Recently I have been evaluating the enlargement of photographic images from Bluewater Shore beyond the 15 x 15″ prints that I can make on my Epson 4800 printer. The idea was three-fold; what did this image look like in a larger size (kinda of obvious), if a larger print might be part of my justification to acquire a larger printer (if so, what size; 24″ wide or 44″ wide) and last, how might this image look on a luster paper versus a matte surface?

Marc, one of my friends from the local Photographers Exchange group, has an Epson Pro 9900 (44″ wide) and was willing to make a 22 x 22″ print of Big Raft (Bluewater Shore, above) for me on Epson Premium Baryta paper. It turns out I was also able to evaluate his use of an I-Mac work station versus my current PC equipment (a topic of another day).

The easy question was that a 22 x 22″ print is very impressive. The hard part has always been where to put a much larger printer (with stand) in my cramped second story studio. The 24″ wide printer would be problematic, but even more so with a 44″ wide. Marc has to use a part of his living room for his Epson Pro 9900 which is not going to fly with our family. So for the short term I will need to have others print larger prints when I need these.

> MATERIAL PROVIDED:
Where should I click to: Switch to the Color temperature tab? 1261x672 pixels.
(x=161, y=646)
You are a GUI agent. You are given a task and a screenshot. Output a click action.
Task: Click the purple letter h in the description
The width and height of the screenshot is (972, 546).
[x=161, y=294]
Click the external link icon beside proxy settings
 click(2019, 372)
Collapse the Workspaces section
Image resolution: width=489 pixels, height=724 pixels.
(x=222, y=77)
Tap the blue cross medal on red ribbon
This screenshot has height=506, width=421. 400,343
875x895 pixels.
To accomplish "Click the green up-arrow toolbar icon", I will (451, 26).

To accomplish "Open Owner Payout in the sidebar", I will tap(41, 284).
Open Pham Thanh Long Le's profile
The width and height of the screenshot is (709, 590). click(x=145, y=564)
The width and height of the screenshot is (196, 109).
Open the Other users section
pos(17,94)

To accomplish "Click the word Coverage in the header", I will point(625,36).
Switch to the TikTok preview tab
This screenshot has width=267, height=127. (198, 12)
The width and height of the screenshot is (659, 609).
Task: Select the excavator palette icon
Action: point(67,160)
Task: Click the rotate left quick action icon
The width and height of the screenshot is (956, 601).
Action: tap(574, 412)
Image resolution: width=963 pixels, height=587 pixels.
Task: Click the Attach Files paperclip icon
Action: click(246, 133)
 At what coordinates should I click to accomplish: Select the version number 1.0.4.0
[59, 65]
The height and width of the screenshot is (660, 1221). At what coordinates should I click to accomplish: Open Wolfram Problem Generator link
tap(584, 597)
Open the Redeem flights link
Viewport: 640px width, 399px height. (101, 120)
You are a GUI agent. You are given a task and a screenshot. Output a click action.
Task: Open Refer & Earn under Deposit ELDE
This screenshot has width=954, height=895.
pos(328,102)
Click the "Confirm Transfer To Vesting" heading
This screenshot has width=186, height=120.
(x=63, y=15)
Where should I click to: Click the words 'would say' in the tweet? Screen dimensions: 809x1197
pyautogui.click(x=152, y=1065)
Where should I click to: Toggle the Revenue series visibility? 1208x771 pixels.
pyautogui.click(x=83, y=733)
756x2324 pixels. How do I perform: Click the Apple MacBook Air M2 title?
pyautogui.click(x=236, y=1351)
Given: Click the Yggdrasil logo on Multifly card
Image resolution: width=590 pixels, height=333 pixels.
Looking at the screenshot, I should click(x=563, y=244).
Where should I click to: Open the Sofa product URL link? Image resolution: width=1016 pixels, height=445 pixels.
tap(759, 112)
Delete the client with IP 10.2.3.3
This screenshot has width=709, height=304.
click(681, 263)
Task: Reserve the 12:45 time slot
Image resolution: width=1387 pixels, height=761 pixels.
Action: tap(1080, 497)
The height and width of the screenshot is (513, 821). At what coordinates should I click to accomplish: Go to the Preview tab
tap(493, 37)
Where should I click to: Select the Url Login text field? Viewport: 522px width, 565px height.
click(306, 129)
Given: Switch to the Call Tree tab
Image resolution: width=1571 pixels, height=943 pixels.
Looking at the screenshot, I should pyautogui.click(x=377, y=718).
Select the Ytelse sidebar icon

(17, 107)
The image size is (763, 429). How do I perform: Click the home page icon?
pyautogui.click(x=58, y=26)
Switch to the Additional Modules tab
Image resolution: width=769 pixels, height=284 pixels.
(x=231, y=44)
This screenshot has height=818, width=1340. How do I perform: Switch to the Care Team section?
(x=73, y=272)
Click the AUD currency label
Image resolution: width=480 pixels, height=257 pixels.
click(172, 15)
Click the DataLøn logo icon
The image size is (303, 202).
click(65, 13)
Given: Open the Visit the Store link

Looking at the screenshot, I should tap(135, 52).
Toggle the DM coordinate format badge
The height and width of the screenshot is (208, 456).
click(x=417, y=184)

> PROBLEMS AND TASKS:
[A] Turn the records from the line containing "Click the external" through the line containing "will tap(41, 284).", inclusive, into a numbered list, leaving out blank lines.
[B] Go on with the text about making larger photographic prints from where it stops.

> SOLVED PROBLEMS:
[A]
1. Click the external link icon beside proxy settings
2.  click(2019, 372)
3. Collapse the Workspaces section
4. Image resolution: width=489 pixels, height=724 pixels.
5. (x=222, y=77)
6. Tap the blue cross medal on red ribbon
7. This screenshot has height=506, width=421. 400,343
8. 875x895 pixels.
9. To accomplish "Click the green up-arrow toolbar icon", I will (451, 26).
10. To accomplish "Open Owner Payout in the sidebar", I will tap(41, 284).

[B]
The Epson Premium Baryta paper is nice and with it’s slightly warm white’s seems to works very well with the Big Raft image. We also printed a smaller 9-1/2 x 9-1/2″ print on the Epson Premium Luster 260 paper which has more sheen/gloss than the Baryta. The Baryta is similar to the old Kodabromide F enlarging paper’s surface which is more like a soft gloss. Nevertheless, both of these papers show all of the defects in my photographs to a greater degree than the matte paper (Hahnemuhle Photo Rag).

The “artistic” issue is the larger print. All of the small image defects that were evident in the original photograph that I had re-photographed are now very evident with some becoming visually distracting. For the smaller size images in the book (5 x 5″), these defects add to the charm and support the concept that these are found photographs. When the images are enlarged to 15 x 15″ on the matte paper, these defects still appear okay, but in the larger size, the defects are now larger and more visible and this appears further magnified by the luster type papers which does not hide anything.

I know part of my issue, as an old-school analog photographer in the west coast tradition, prints were not to have any defects and if found after the printing; spot them out! A very modern, but not a very contemporary, way of evaluating the print quality. Old photographs can/should appear old, but how “old”?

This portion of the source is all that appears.